Copy every one of the entries below word for word.

***

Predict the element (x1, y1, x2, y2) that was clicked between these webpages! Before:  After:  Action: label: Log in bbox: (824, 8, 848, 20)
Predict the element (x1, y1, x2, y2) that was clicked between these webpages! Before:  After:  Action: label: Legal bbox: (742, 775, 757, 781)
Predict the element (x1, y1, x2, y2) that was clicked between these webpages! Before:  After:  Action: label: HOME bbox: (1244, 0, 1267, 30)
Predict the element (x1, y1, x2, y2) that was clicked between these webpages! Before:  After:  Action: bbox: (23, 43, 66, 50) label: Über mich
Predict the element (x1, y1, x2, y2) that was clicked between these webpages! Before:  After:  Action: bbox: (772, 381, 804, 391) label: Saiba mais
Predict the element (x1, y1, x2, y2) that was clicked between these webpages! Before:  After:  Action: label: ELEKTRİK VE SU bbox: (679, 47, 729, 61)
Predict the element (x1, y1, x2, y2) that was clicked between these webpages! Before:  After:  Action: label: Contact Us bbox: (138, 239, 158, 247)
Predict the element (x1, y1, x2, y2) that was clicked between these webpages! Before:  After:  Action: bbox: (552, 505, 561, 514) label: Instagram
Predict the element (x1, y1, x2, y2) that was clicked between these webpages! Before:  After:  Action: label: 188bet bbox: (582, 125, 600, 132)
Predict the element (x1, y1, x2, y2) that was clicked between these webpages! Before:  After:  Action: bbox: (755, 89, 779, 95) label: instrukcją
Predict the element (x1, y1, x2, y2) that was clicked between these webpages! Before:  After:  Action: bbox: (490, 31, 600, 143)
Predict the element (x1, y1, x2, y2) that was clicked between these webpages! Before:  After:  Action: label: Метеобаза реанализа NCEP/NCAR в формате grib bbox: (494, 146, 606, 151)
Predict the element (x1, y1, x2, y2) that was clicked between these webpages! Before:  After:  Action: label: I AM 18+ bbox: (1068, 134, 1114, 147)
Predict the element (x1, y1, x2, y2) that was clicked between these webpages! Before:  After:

***

Completed task —
Predict the element (x1, y1, x2, y2) that was clicked between these webpages! Before:  After:  Action: label: Log in bbox: (824, 8, 848, 20)
Predict the element (x1, y1, x2, y2) that was clicked between these webpages! Before:  After:  Action: label: Legal bbox: (742, 775, 757, 781)
Predict the element (x1, y1, x2, y2) that was clicked between these webpages! Before:  After:  Action: label: HOME bbox: (1244, 0, 1267, 30)
Predict the element (x1, y1, x2, y2) that was clicked between these webpages! Before:  After:  Action: bbox: (23, 43, 66, 50) label: Über mich
Predict the element (x1, y1, x2, y2) that was clicked between these webpages! Before:  After:  Action: bbox: (772, 381, 804, 391) label: Saiba mais
Predict the element (x1, y1, x2, y2) that was clicked between these webpages! Before:  After:  Action: label: ELEKTRİK VE SU bbox: (679, 47, 729, 61)
Predict the element (x1, y1, x2, y2) that was clicked between these webpages! Before:  After:  Action: label: Contact Us bbox: (138, 239, 158, 247)
Predict the element (x1, y1, x2, y2) that was clicked between these webpages! Before:  After:  Action: bbox: (552, 505, 561, 514) label: Instagram
Predict the element (x1, y1, x2, y2) that was clicked between these webpages! Before:  After:  Action: label: 188bet bbox: (582, 125, 600, 132)
Predict the element (x1, y1, x2, y2) that was clicked between these webpages! Before:  After:  Action: bbox: (755, 89, 779, 95) label: instrukcją
Predict the element (x1, y1, x2, y2) that was clicked between these webpages! Before:  After:  Action: bbox: (490, 31, 600, 143)
Predict the element (x1, y1, x2, y2) that was clicked between these webpages! Before:  After:  Action: label: Метеобаза реанализа NCEP/NCAR в формате grib bbox: (494, 146, 606, 151)
Predict the element (x1, y1, x2, y2) that was clicked between these webpages! Before:  After:  Action: label: I AM 18+ bbox: (1068, 134, 1114, 147)
Predict the element (x1, y1, x2, y2) that was clicked between these webpages! Before:  After:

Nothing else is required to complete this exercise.